Die Obdachlosenunterkunft in der Bahnhofstraße in Marktheidenfeld.
Foto: Lucia Lenzen | Die Obdachlosenunterkunft in der Bahnhofstraße in Marktheidenfeld.
Lucia Lenzen
 |  aktualisiert: 12.02.2024 16:01 Uhr

Sie liegt abseits des städtischen Trubels, ziemlich weit hinten in der Bahnhofstraße in Marktheidenfeld: die Obdachlosenunterkunft der Stadt. In vier Wohnbereichen bietet die Stadt hier Obdachlosen eine Notunterkunft. Oder wie es in der Forderung des Gesetzgebers heißt: eine menschenwürdige Unterbringung.

Stadt mietet Pensionen für Obdachlose an 

In der Praxis bedeutet das: Es gibt eine Küche, sanitäre Anlagen, Schlafstätten und eine Heizung. Was es hier allerdings nicht gibt, ist genügend Platz für die derzeitige Bedürftigkeit. „Die Nachfrage steigt zunehmend und entwickelt sich zu einer großen Herausforderung“, sagt Matthias Hanakam, geschäftsleitender Beamter der Stadt Marktheidenfeld und zuständig für die Unterkunft. Die Stadt sei hier zurzeit an ihrer Kapazitätsgrenze.

→ Aufgaben:
a) Beantworte anhand des Textes über die Obdachlosenunterkunft diese Fragen:
(i) In welcher Straße in Marktheidenfeld liegt die Unterkunft?
(ii) In wie vielen Wohnbereichen bietet die Stadt dort eine Notunterkunft?
(iii) Welche Position hat Matthias Hanakam bei der Stadt?
b) Schreibe den Text über die Obdachlosenunterkunft nach seinem letzten Satz um einen Absatz weiter.
Für den Text über die Obdachlosenunterkunft spielt die Liste keine Rolle.

→ Daten:
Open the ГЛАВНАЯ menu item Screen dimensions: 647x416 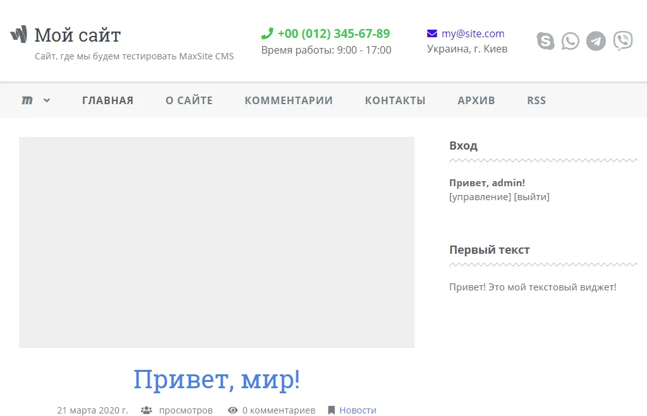click(107, 100)
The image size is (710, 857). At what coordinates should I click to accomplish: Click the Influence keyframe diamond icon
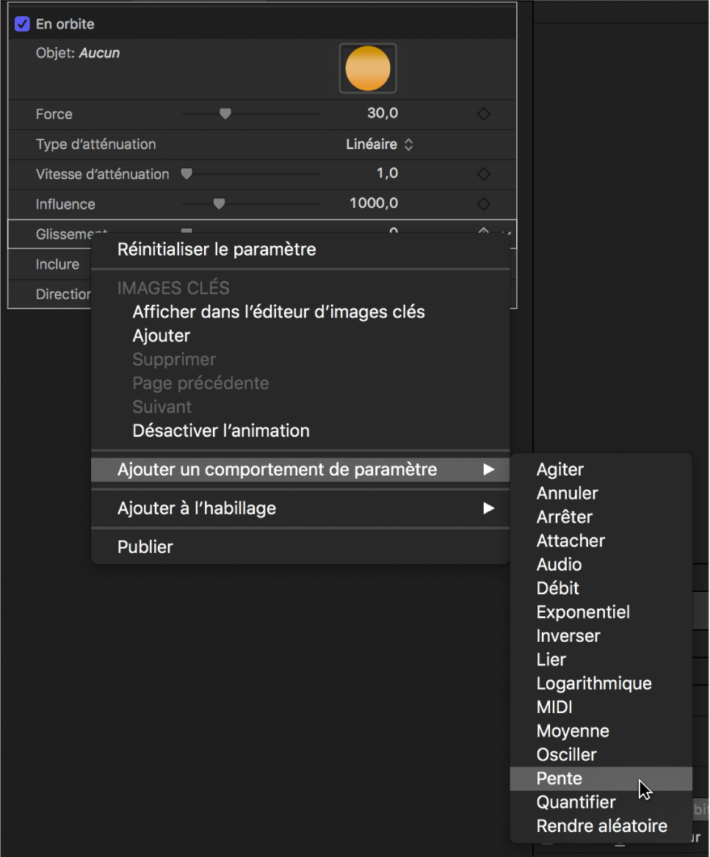point(483,204)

→ Lösungen:
a)
(i) In der Bahnhofstraße.
(ii) In vier Wohnbereichen.
(iii) Er ist geschäftsleitender Beamter der Stadt Marktheidenfeld und für die Unterkunft zuständig.

b)
Im Klartext heißt das: Um alle Menschen unterzubringen, werden momentan Pensionen zusätzlich angemietet. 600 bis 800 Euro pro Person kostet das die Stadt pro Monat. "Hier versuchen wir Ersatz über das Jobcenter zu bekommen", sagt Hanakam. Aber das meiste von dem Geld sehe die Stadt nicht wieder. Im Vergleich dazu: Rund 200 Euro bekommen die Obdachlosen in Rechnung gestellt, wenn sie in der städtischen Unterkunft wohnen.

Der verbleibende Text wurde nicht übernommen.